Why VoIP 2.0 companies are suddenly in play

We’re still in the realm of the rumor mill, but speculation that Google has a deal in hand to acquire Gizmo5 and another rumor today that VoIP widget and backbone player Jajah is mulling through $400 million (!) offers from O2, Cisco and Microsoft seem to point to a coming run on VoIP start-ups.

It remains to be seen if these rumors, let alone this purported trend, come through. But as we’ve reflected in the past (back in September when eBay sold off Skype to investors for $2 billion), the success of mobile apps as a distribution mechanism for mobile VoIP client software, among other developments, seems to have given the VoIP market the push into the mainstream it’s long been hoping for.
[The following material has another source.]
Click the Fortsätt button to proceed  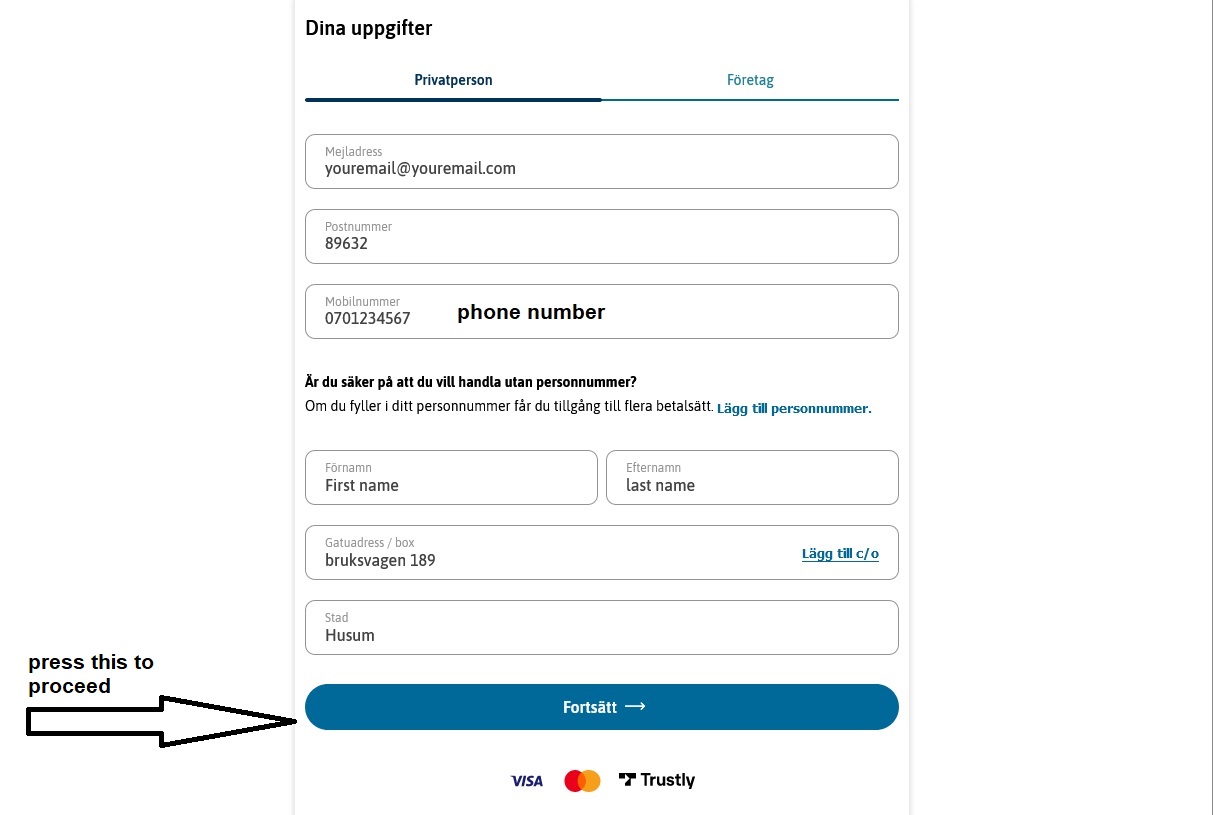coord(602,707)
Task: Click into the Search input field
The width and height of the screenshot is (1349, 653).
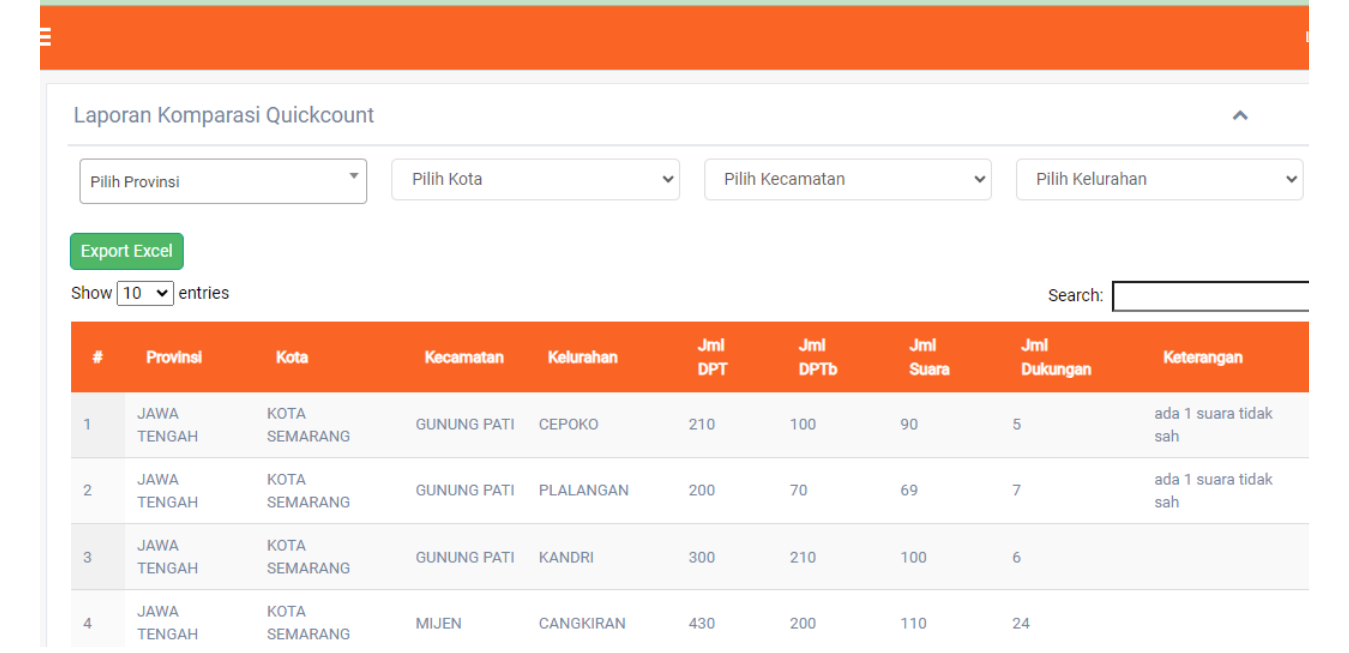Action: [x=1210, y=296]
The key, of course, is the realization that voice is becoming just another (data) application that can run over IP networks.

That’s the same technical reality that is pushing next-generation wireless technologies like LTE into the network as well.

Of course what is really driving 4G into the network is the need for additional capacity to help operators deliver new IP-based applications — including mobile VoIP.

In a more open mobile network environment,the battle to deliver voice services gets cracked wide open. Phones like the Droid are able to integrate services like Google Voice directly into the phone’s built-in dialer. Choosing to make a mobile VoIP call versus a traditional wireless network call is as easy as changing the phone settings.

We’re in the early stages here, so it’s difficult to say how this shakes out. But it is interesting to see how voice — so often relegated to second-tier status in the age of text messaging and mobile browsing — is emerging (albeit in altogether new forms) as one of the primary IP apps running on open mobile networks.

More than a bit of irony in that, to be sure.